TEXT EXCERPT
⁂
The Mudcat Café TM
Thread #32792   Message #2513057
Posted By: JohnInKansas
11-Dec-08 - 06:39 PM
Thread Name: Frequently misspelled/confused names.
Subject: RE: Frequently misspelled/confused names.
Re a comment above about "case sensitivity:"

It would be expected that the older DOS database would not be case sensitive because DOS is NOT CASE SENSITIVE. Almost no DOS programs ever have been case sensitive, with the exception of a few of the last Word Processors that allowed you to "search case sensitive" as an add-in selectable option.

Windows usually is case sensitive but there are exceptions. In older Win versions you often found the ability to search in non-sensitive mode (the default) or to manually select "preserve case." (I can't comment on Office 2007 (or Vista) as - for me - no built in search works usefully in any way I can comprehend in either of these.)

Another topic:

or... how's about this... get a GOOD search engine that will allow FUZZY searches

The most common "fuzzy search" method begins with collapsing the search terms to omit all the vowels. There are a few other common "reduction methods" that replace - for example - common word endings (...tion, ing, etc) or ignore them entirely.

The problem with this is illustrated by a recent search, in which many 'catters participated, for information on a painting by an artist named "Prinet."

Collapsed by Google's fuzzy search, the term actually used by the search engine is "Prnt".

Note that Print - and all derivatives thereof such as Printer, Printing, etc - if "endings" are dropped, also collapse to "prnt."
⁂
PROMPT
Continue the forum post about fuzzy searching for names, picking up after its last sentence with a few more paragraphs in the same voice.

DATA
⁂
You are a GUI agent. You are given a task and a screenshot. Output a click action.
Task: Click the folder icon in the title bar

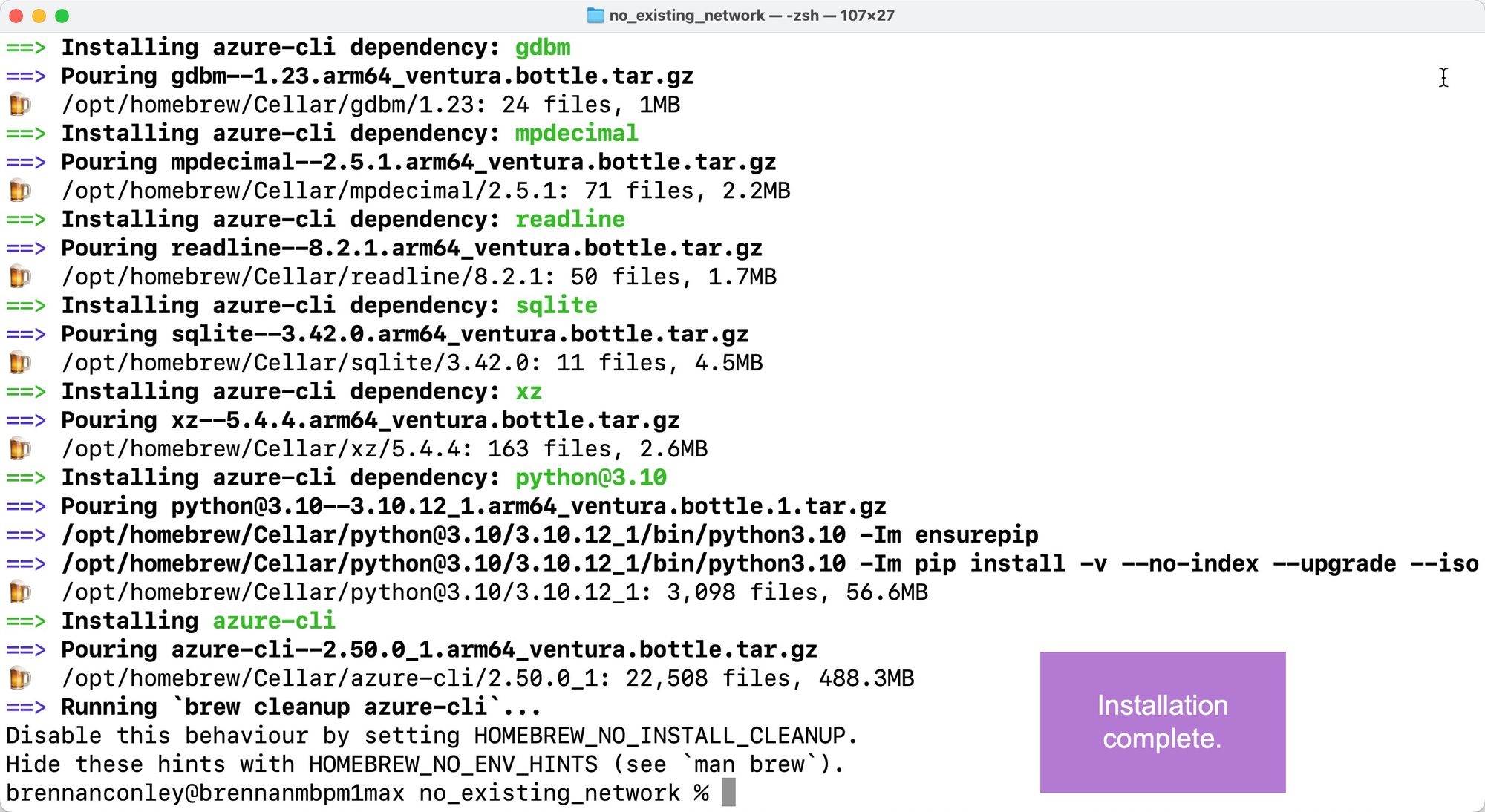pos(595,16)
⁂
TASK OUTPUT
And the word "parent" and its derivatives (parenting, parental, etc.) also collapse to fuzzy search "prnt."

The Google report thus returns its standard 237,429,714,811 hits, but will only show you the first ~800 (variable depending on some criteria nobody knows).

If there are 800 Printers in the world(?) or 800 parents(?) you will NEVER SEE a result for the obscure 19th century artist.

Fuzzy search usually "finds more." But when it finds too much, you're back to needing to search within the results (which Google sort of lets you do for some kinds of searches) but doing that successfully means you often have to know what the exact result is - and sometimes exactly where it's located. You're back to needing to "spell it right."

For a data base the size of the DT, or maybe even for searching threads here, fuzzy search might be helpful; but it's not really a sure thing. A complicating factor for the DT might be that many of the filenames/records in the database, I believe, still retain their DOS 8-char names which already are - effectively - pre-fuzzified, sometimes in ways not obvious until you actually find them.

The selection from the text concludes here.